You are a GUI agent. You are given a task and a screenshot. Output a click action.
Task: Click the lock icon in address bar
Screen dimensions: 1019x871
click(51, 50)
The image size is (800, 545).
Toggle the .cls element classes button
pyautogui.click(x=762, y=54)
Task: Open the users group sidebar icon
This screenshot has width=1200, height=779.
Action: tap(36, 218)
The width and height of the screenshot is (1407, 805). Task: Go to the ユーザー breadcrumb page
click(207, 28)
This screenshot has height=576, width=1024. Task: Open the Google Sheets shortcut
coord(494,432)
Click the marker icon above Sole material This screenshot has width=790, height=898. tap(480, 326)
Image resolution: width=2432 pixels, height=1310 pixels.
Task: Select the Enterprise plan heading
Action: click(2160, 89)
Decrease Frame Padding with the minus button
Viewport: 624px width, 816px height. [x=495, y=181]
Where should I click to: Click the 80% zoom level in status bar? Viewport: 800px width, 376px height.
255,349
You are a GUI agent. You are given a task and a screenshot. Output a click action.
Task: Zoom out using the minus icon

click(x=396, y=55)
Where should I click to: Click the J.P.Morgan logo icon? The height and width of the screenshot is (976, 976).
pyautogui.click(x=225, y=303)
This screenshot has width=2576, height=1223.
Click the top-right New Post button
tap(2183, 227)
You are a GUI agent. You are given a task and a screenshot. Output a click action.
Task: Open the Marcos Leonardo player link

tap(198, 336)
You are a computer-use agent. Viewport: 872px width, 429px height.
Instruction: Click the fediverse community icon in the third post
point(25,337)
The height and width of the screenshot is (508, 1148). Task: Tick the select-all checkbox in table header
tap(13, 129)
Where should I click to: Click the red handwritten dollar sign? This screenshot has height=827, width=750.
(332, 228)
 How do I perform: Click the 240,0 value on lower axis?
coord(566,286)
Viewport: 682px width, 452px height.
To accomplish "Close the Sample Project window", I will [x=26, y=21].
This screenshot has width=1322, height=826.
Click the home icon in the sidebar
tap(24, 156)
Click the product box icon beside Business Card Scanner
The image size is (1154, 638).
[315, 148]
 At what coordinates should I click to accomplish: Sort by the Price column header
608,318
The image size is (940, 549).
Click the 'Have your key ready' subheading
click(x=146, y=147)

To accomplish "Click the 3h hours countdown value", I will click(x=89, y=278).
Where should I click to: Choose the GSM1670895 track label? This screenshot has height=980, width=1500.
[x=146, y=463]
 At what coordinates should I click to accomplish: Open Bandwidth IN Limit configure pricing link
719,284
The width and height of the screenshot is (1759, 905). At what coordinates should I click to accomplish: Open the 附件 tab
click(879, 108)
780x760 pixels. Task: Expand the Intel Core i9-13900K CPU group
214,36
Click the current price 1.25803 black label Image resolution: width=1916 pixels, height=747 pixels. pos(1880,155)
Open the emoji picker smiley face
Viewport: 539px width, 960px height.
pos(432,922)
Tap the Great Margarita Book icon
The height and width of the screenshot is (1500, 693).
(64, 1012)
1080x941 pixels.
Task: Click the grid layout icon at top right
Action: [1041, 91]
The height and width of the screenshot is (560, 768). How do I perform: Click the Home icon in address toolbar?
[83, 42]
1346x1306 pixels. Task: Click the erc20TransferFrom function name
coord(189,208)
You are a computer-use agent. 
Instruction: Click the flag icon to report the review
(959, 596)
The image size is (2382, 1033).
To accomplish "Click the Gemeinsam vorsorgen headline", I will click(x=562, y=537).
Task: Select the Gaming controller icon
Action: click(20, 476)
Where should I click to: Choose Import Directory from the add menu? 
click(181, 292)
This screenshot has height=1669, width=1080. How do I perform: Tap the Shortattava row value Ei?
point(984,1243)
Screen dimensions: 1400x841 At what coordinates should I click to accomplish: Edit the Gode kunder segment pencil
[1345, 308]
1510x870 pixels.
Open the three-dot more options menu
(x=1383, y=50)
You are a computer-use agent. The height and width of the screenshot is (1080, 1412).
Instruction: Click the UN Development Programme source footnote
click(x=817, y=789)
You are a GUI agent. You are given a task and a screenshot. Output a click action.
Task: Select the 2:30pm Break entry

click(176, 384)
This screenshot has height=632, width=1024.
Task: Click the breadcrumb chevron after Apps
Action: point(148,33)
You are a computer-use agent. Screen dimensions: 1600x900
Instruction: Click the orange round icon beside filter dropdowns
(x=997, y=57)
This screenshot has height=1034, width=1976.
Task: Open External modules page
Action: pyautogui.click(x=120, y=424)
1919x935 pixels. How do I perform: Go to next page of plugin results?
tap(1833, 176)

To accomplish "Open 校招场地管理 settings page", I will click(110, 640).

──────────

What you should do: When a line in the listing includes the word "computer", report that line in full.

Answer below:
You are a computer-use agent. Viewport: 872px width, 429px height.
You are a computer-use agent. 
You are a computer-use agent. The height and width of the screenshot is (1080, 1412).
You are a computer-use agent. Screen dimensions: 1600x900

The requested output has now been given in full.